Hell-Date. EGRAPSA Hellenistic Dated Papyri Dataset
Creators
Contributors
Description
Introduction
The present dataset stems from research pursued within the SNSF funded Starting Grant EGRAPSA: Retracing the evolutions of handwritings in Graeco-Roman Egypt thanks to digital palaeography (SNSF grant n° 211682). The aim is to provide solid ground truth for palaeographic dating, and detection and recognition of characters of cursive handwritten ancient Greek.
It is composed of 194 images of 157 papyri that are precisely dated (within two years) from the Hellenistic period (3rd to 1st c. BCE, more precisely from -310 to -3). The chronological coverage is balanced around 50 papyri per century over the considered period (3rd to 1st c. BCE); only the earliest decades are not covered, and the decade 250s is overrepresented. Most documents come from Egypt, but there are a few outsiders from Near East. The dataset also includes the annotation to the character level of these images, every time the preservation of the original writing and the quality of the image allowed for an annotation. It is divided into two subsets, a training set comprising 176 images and a test set comprising 18 images, following the same division used in De Gregorio et al. 2024.
For each papyrus, the following identifiers are used:
- TM numbers: unique identifiers of texts according to the Trismegistos database (https://www.trismegistos.org/about_how_to_cite.php)
- Checklist identifiers: short abbreviations indicating the publication of the edition of the papyrus (https://papyri.info/docs/checklist)
Dataset structure
The Hell-Date.zip archive contains the following files:
- data.csv gives access to the 194 images with, for each image, a standard name, the location, collection name, inventory number, link to access online the file, and license attached to the image.
- Names are standardised across the csv file as TMnumber_checklistAbbreviation. Some papyri are in more than one image, in that case the name contains additional information to distinguish the various images (e.g., two fragments of the same papyrus preserved in different collections, or the recto and verso of the same papyrus);
- A python script is joint with the csv file to automatize the download process.

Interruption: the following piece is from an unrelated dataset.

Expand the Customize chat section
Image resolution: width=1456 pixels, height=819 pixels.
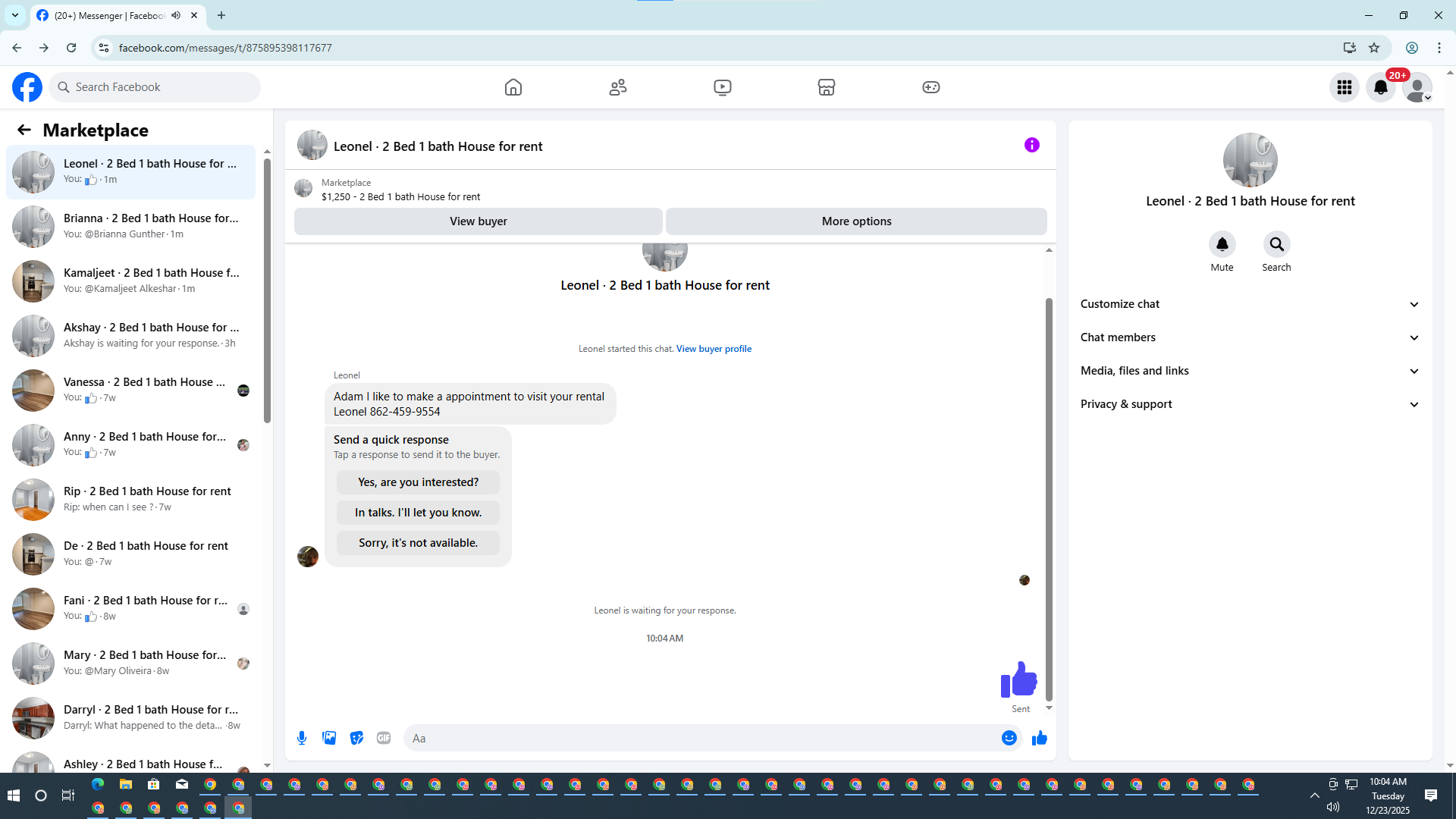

- downloader.py allows to download automatically all the images of the dataset taking each of them from the original archive.
- How_to_download_the_dataset.pdf briefly describes the simple procedure to download the images using the downloader.py script.
- requirements.txt lists the requirements for the python environment to run the script correctly; it is needed to run downloader.py.
- metadata.csv contains metadata for each image. Each column of the file represents the following metadata:
- image_name: name of the file for the image of the papyrus;
- checklist: checklist identifier of the papyrus (usual way to refer to the papyrus in papyrology);
- TM: TM number as unique identifier of the text; as one text can have multiple images, images can share their TM number;
- Year post quem: i.e. the year before which the papyrus cannot have been written;
- Year ante quem: i.e. the year after which the papyrus cannot have been written;
- Production Nome (supposed): the geographical region where the papyrus was written;
- Function: the type of document (e.g. a contract, or a letter. This item could be a comma separated list);
- Subset: the subset to which the image belongs, i.e. the training set or the test set;
- Annotated: indicates whether the image is at least partially annotated at the character level.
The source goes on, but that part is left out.